2770. Maximum Number of Jumps to Reach the Last Index

#php #leetcode #algorithms #programming

Difficulty: Medium

Topics: Senior, Array, Dynamic Programming, Weekly Contest 353

You are given a 0-indexed array nums of n integers and an integer target.

You are initially positioned at index 0. In one step, you can jump from index i to any index j such that:

0 <= i < j < n
-target <= nums[j] - nums[i] <= target

Return the maximum number of jumps you can make to reach index n - 1.

If there is no way to reach index n - 1, return -1.

Example 1:

Input: nums = [1,3,6,4,1,2], target = 2
Output: 3
Explanation:
- To go from index 0 to index n - 1 with the maximum number of jumps, you can perform the following jumping sequence:
- Jump from index 0 to index 1.
- Jump from index 1 to index 3.
- Jump from index 3 to index 5.
- It can be proven that there is no other jumping sequence that goes from 0 to n - 1 with more than 3 jumps. Hence, the answer is 3.

Example 2:

Input: nums = [1,3,6,4,1,2], target = 3
Output: 5
Explanation:
- To go from index 0 to index n - 1 with the maximum number of jumps, you can perform the following jumping sequence:
- Jump from index 0 to index 1.
- Jump from index 1 to index 2.
- Jump from index 2 to index 3.
- Jump from index 3 to index 4.
- Jump from index 4 to index 5.
- It can be proven that there is no other jumping sequence that goes from 0 to n - 1 with more than 5 jumps. Hence, the answer is 5.

Example 3:

Input: nums = [1,3,6,4,1,2], target = 0
Output: -1
Explanation: It can be proven that there is no jumping sequence that goes from 0 to n - 1. Hence, the answer is -1.

Constraints:

2 <= nums.length == n <= 1000
-10⁹ <= nums[i] <= 10⁹
0 <= target <= 2 * 10⁹

Hint:

Use a dynamic programming approach.
Define a dynamic programming array dp of size n, where dp[i] represents the maximum number of jumps from index 0 to index i.
For each j iterate over all i < j. Set dp[j] = max(dp[j], dp[i] + 1) if -target <= nums[j] - nums[i] <= target.

Solution:

The solution uses dynamic programming to find the maximum number of jumps from index 0 to index n-1 in the array nums, where each jump from i to j must satisfy -target ≤ nums[j] − nums[i] ≤ target.

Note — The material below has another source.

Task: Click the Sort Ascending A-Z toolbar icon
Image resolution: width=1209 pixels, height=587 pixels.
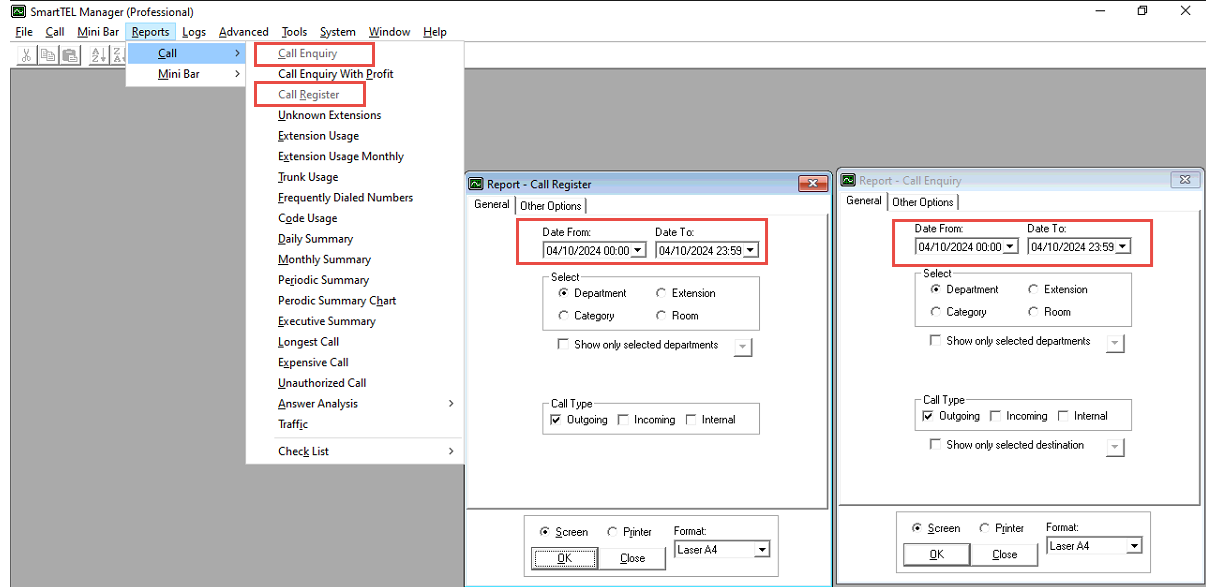Action: click(98, 56)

If the last index is unreachable, return -1. The DP array tracks the maximum jumps possible to reach each index, and the answer is the value stored at the last index.

Approach:

Dynamic Programming Array: Create a dp array of size n where dp[i] stores the maximum number of jumps to reach index i from index 0. Initialize dp[0] = 0 and all others to -inf (or PHP_INT_MIN).
Transition: For each j from 1 to n-1, check all i < j. If the difference between nums[j] and nums[i] is within [-target, target] and dp[i] is not -inf, update dp[j] as max(dp[j], dp[i] + 1).
Result: If dp[n-1] is still -inf, return -1. Otherwise, return dp[n-1].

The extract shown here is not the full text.